Num país orgulhosamente só, o futebol representou um papel fundamental num dos poucos gritos de revolta que conseguiram escapar ao lápis azul da censura. Foi em 1969, em consequência direta da revolta estudantil de Coimbra e o documentário Futebol de Causas permite-nos voltar a uma era onde os estudantes colocaram à prova a força do regime ditatorial português.

Preencher um vazio

No panorama português o vazio de livros e documentários sobre a realidade do nosso futebol para lá da eterna luta de poder dos três grandes é confrangedora. Entre os múltiplos episódios da história, a revolta académica da década de 60 e a sua consequência desportiva está, sem dúvida, entre um dos mais simbólicos e cinematográficos desses momentos. Talvez por isso a surpresa não seja a existência de um documentário como Futebol de Causas. A surpresa está no tempo que demorou a ser feito.

A obra de Ricardo Antunes Martins, à época estudante de jornalismo na mesma universidade que serve de pano de fundo para a sua obra, mergulha nesse período agitado do academismo coimbrão e de como o clube de futebol da Academia serviu como bandeira de uma luta que o poder político do regime salazarista tentou silenciar de outra forma. Com relatos na primeira pessoa de vários jogadores da equipa dos estudantes, mas também de personalidades políticas que, à época, eram figuras de proa do movimento estudantil e hoje encontram-se em cargos de poder, ironias da via, vemos montar-se um puzzle político, social e futebolístico entre questões como o Ultramar, o profissionalismo desportivo e a luta pela liberdade do movimento académico.

A crise estudantil de 1969

O documentário leva-nos numa viagem no tempo entre três datas fundamentais na história da Associação Académica de Coimbra e a sua relação com o movimento estudantil da cidade. Em 1962 conhecemos a origem do movimento que ganhará forma sete anos depois, o momento em que o clube se transforma na plataforma ideal de protesto mas também na porta de saída de jogadores originários de África que aproveitariam o início da Guerra Colonial para voltar a casa e liderar os respectivos movimentos independentistas. Em 1974, na ressaca de Abril, nos excessos da revolução, testemunhamos o fim da ligação umbilical entre clube e universidade, o que seria no fundo o final de uma era e o nascimento da Académica atual, um clube absolutamente profissional unido apenas por simbologia e nostalgia às instituições académicas.

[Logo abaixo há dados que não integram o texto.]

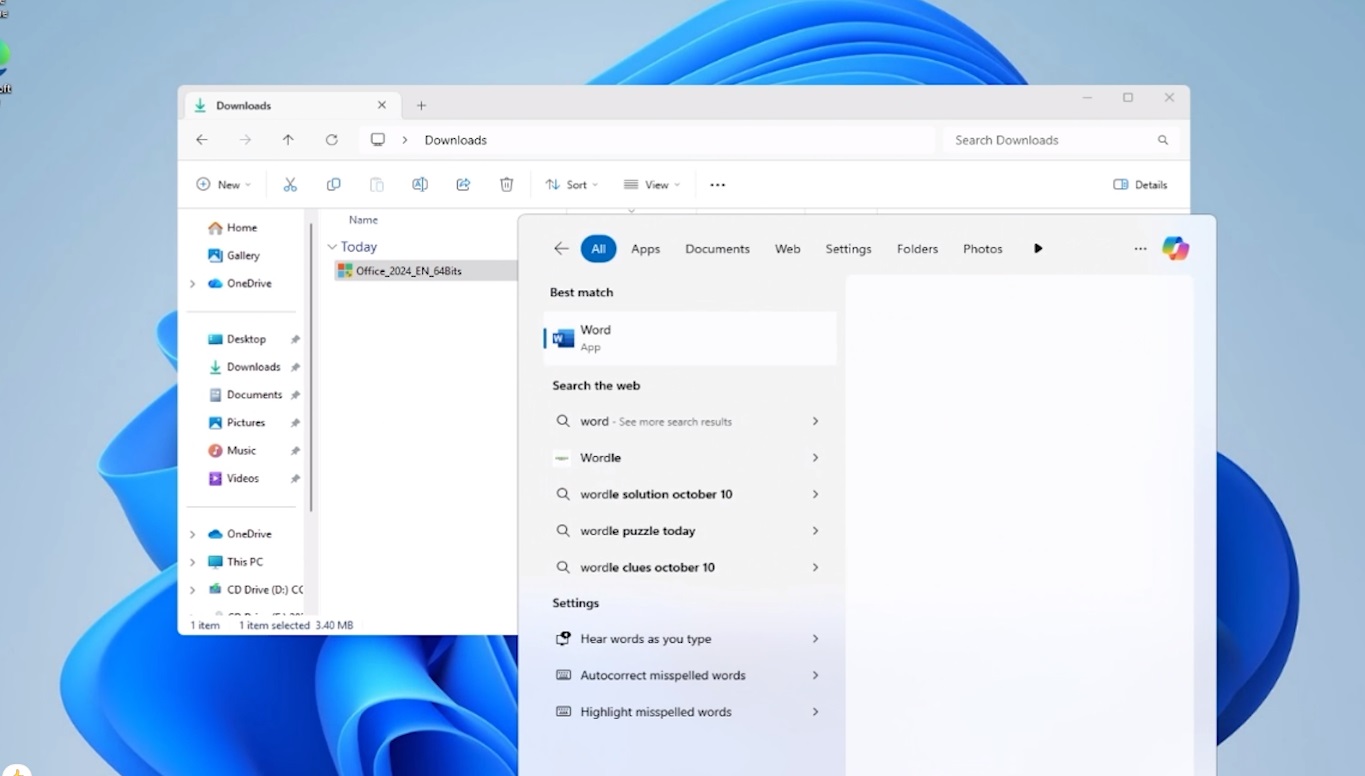This screenshot has height=776, width=1365.
Task: Go up one folder with Up arrow
Action: click(x=288, y=140)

Mas é em 1969, como não poderia deixar de ser, que se centra a narrativa. Uma história de como os estudantes ousaram roubar a palavra ao regime e, sendo calados, levaram a equipa de futebol, composta ela então na totalidade por jogadores-estudantes, do nível de Artur Jorge e Manuel António, a aderir de forma subtil mas desafiadora aos protestos. O culminar do movimento, que arrancou em Abril, sucedeu no mês seguinte, um ano depois das revoltas estudantis de Paris, com uma inesperada final da Taça de Portugal que reeditava o primeiro duelo final da história da competição. Em 1939 tinha ganho a Académica e uma nova vitória dos estudantes, representantes do luto académico, teria significado um sério desafio ao governo. Eusébio, inocente nestas lides, acabou por dar mais cinco anos de vida ao regime de Marcelo Caetano.

O futebol revolucionário

Como exemplifica o documentário, apesar da derrota, o movimento acabou por funcionar como catalisador social. O futebol, um dos três F´s do regime, serviu como plataforma de propaganda nacional para transmitir a mensagem de que algo estava a mudar. A Académica, para muitos o segundo clube de afetos, contribuiu no campo ativamente para a mudança de regime com o seu estilo criativo e desinibido e os homens por detrás do movimento estudantil aprenderam como o futebol podia ser uma arma social fundamental para ganhar uma guerra que seria mais longa que uma simples batalha.

O sóbrio trabalho de Ricardo Martins acerta no ritmo e mensagem, apesar de se notar em excesso a ausência de uma figura fundamental – Artur Jorge – e de ser evidente que mais do que um documentário jornalístico  Futebol de Causas é uma declaração de amor a um clube, uma cidade e um movimento social que lançou as bases do futebol como fenómeno político e social.

Da mesma forma que anos depois os dirigentes do FC Porto utilizariam o futebol como arma social de reafirmação do norte de Portugal. Da mesma forma que no Brasil, a Democracia Corinthiana desafiaria o regime político graças às mensagens dos jogadores do Timão, aqui também fica evidente que poucos fenómenos sociais podem ter tanta repercussão na história de um país como o futebol.